Romanticizing theology: Aslan’s effectual call

No one could romanticize Christian theology like C. S. Lewis. The Chronicles of Narnia, for example, touches on a breadth of doctrines so creatively (and succinctly) that the average reader will unknowingly traverse ground that only seminary nerds dare to trod. Best of all they’ll actually enjoy the excursion! 

For all the aesthetic pleasure in the fictional series the work is intentionally subversive. After all, it was subversive fiction, among other things, that was instrumental in Lewis’ own journey from atheism to Christianity:

In reading Chesterton, as in reading MacDonald, I did not know what I was letting myself in for. A young man who wishes to remain a sound Atheist cannot be too careful of his reading. There are traps everywhere . . . God is, if I may say it, very unscrupulous. [Surprised by Joy]

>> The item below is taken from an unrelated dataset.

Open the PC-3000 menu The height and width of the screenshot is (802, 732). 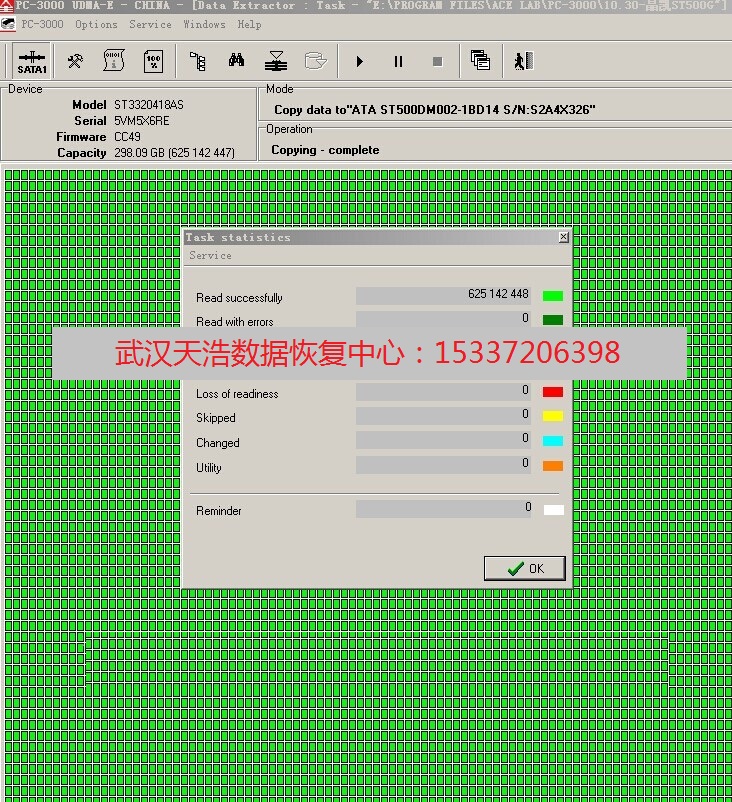(x=41, y=24)
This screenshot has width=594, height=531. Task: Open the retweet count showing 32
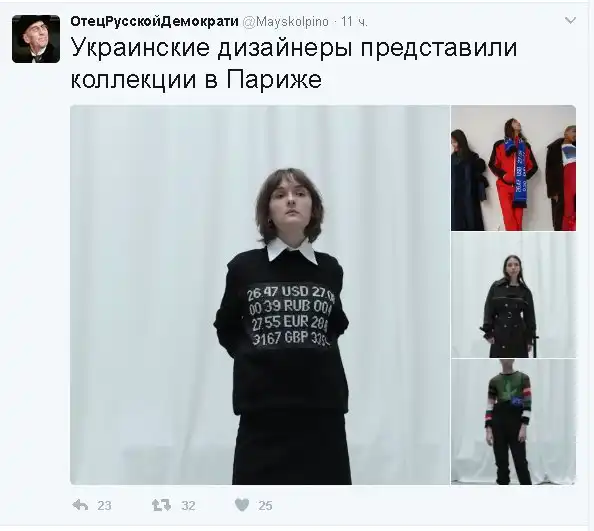pos(188,506)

I noticed early on that my kids quickly zone out when I deliver a theology lecture. Even an  eloquent & paternal homily doesn’t keep their eyes from glazing over. Honestly, what kind of kid prefers Netflix to an impromptu sermon? [but I digress] I still run the risk of boring them–sometimes there’s no way around it–but I’ve come to see the benefits of adopting “unscrupulous” methods in their instruction.

So last night, without planning for it, my kids got a dose of “effectual calling” as we read The Magician’s Nephew:

Aslan threw up his shaggy head, opened his mouth, and uttered a long, single note; not very loud, but full of power. Polly’s heart jumped in her body when she heard it. She felt sure that it was a call, and that anyone who heard that call would want to obey it and (what’s more) would be able to obey it, however many worlds and ages lay between.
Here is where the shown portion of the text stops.